A subgroup of those with bipolar spectrum disorders experiences ongoing mood fluctuations outside of full episodes. These shifts in mood can sometimes make it difficult to live life to the full and can be a source of difficulties in relationships with others. There are currently few therapy options available for people living with dramatic weekly, daily, or even hourly mood swings.

The ThRIVe-B program, carried out by researchers at the University of Exeter, involved taking an existing psychological therapy for another group of people that aims to help with emotion regulation, known as Dialectical Behavior Therapy (DPT), and adapting it for people who have these frequent bipolar mood swings.

DPT teaches skills both in acceptance of situations and emotional responses and is currently offered to people who have a diagnosis of Emotionally Unstable Personality Disorder.

The study took place in Devon and Cumbria and 43 participants were placed randomly into two groups. Half of the participants received the new therapy.

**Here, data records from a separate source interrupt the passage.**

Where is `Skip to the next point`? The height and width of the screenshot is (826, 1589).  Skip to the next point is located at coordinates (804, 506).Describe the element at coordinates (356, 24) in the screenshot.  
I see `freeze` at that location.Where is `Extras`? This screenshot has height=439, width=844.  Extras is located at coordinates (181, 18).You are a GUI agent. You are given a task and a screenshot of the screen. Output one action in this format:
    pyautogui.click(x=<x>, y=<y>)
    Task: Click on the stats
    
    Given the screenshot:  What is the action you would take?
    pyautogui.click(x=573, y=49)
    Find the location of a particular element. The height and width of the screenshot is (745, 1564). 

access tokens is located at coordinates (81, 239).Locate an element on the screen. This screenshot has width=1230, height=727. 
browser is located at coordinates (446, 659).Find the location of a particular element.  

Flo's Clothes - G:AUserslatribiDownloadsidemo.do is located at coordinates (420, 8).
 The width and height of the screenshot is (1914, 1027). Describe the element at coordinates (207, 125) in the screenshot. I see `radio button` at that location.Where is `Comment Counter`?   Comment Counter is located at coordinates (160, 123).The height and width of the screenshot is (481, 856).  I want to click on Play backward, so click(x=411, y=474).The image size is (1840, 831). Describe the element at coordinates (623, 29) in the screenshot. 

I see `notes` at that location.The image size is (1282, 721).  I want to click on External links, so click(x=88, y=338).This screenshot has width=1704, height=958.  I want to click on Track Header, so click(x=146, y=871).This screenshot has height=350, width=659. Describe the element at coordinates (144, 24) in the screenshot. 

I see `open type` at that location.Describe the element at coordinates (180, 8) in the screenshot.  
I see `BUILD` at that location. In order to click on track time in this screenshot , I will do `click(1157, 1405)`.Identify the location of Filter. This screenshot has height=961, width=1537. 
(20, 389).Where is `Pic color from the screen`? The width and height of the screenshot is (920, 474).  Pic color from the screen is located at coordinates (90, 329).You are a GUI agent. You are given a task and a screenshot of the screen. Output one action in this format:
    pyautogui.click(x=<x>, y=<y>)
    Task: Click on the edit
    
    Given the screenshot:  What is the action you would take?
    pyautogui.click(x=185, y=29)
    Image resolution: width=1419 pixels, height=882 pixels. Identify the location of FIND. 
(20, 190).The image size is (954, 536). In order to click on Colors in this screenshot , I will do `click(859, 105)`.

The other half continued with their usual NHS care.

Participants were invited to reflect upon their behavioral response to extreme mood and activation states day-to-day and modify this where necessary. In DPT this is achieved by building mindful awareness skills and through giving participants a framework through which to appraise their emotional responses and to develop alternative ways of relating to and managing these.

Overall, the study shows that there is demand from people with bipolar for psychological therapy addressing ongoing mood instability and that a larger trial of a therapy like this is feasible.